The Mission of Mission Statements

Mission statements, charters and mottoes are of varying worth.

John Thelin, a professor of higher education history at the University of Kentucky, said charters are the most important of the three because they are legal documents and serious business, very hard to alter and hard for state governments to dismiss or remove.

He said the oldestmeaning the oldest? -sj Yes - oldest - Ry colleges and their founders were often merchants who were concerned that their community fulfill its obligation to educate generations of leaders who were literate, principled and concerned about their communities.

Some of these documents -- the charter for the College of Rhode Island, now Brown University, or the one for the University of Georgia, for instance -- were “enduring and impressive.”

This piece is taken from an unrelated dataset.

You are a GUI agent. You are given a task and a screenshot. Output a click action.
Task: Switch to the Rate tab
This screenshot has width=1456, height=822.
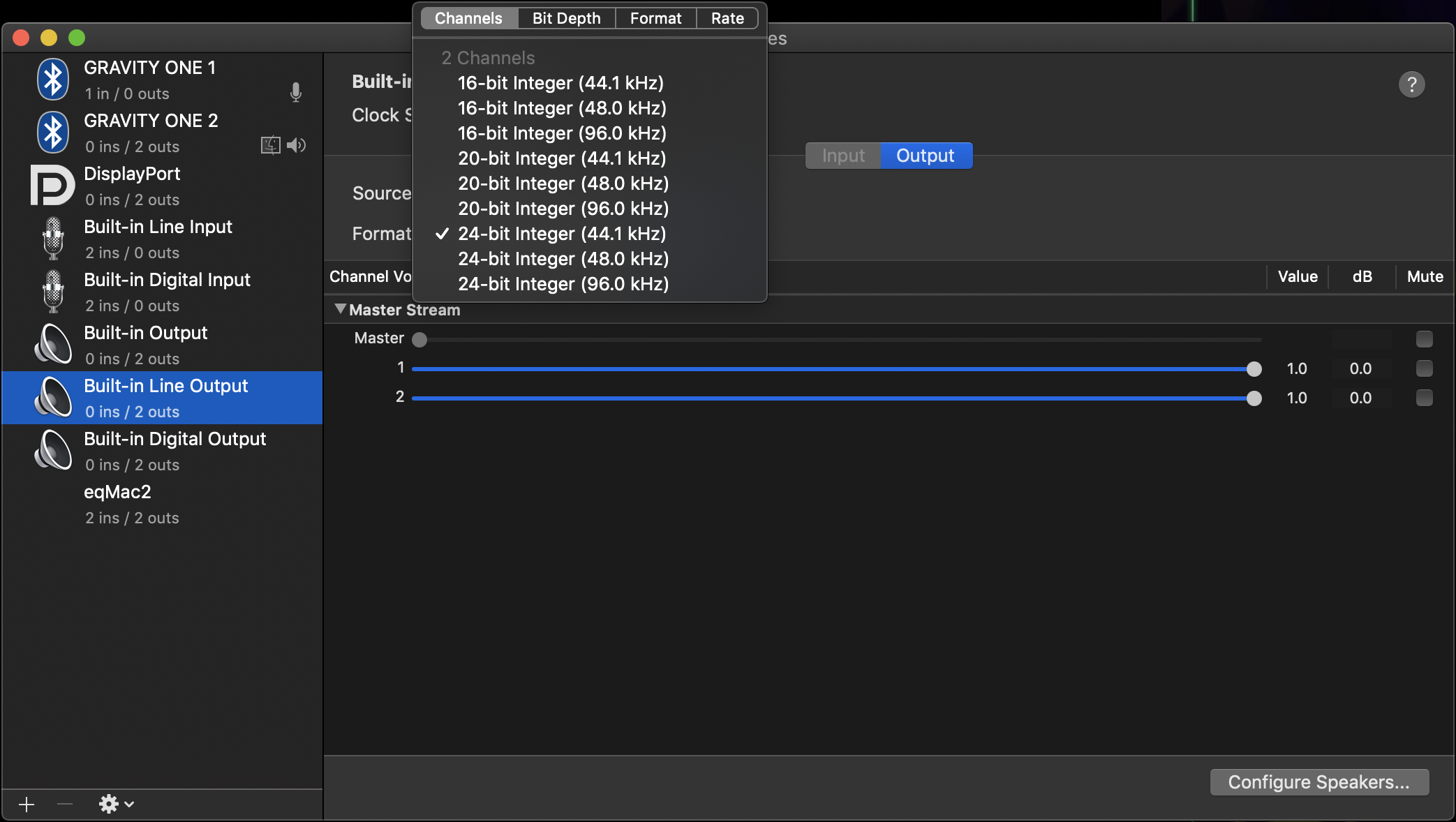pyautogui.click(x=727, y=18)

Of late, though, that is changing.

“In recent years university mission statements tend to be revised so that they lean dangerously to the omnibus fallacy -- trying to be so encompassing that they become generic and saccharine in tone and content,” Thelin said in an email. “I think that is a function of two things: probably reliance on external public relations firms and marketing consultants, and, second, a reflection of the growth, diversity and complexity within an institution -- especially a large state university and its system.”

The Wisconsin Idea has been threatened in the past.

Exactly a century ago, in 1915, a stalwart faction of the Republican Party came to power and tried to pass “anti-university” laws, according to a legislative history by Jack Stark of the state’s Legislative Reference Bureau.

Those stalwarts’ proposals would have abolished the Board of Regents, ended a property tax that funded the university and lowered admission standards for the law and medical schools.

“None of the bills was enacted; in fact, they may have been introduced merely to send a message or to appeal to constituents,” Stark wrote.

Walker faces the same criticism this century: his whole budget has been called a presidential campaign message for Republican donors and primary voters.

"It sounds more like a slogan for the Tea Party and presidential aspirations than a serious effort to look at what would improve the state or the University of Wisconsin system," Knox said.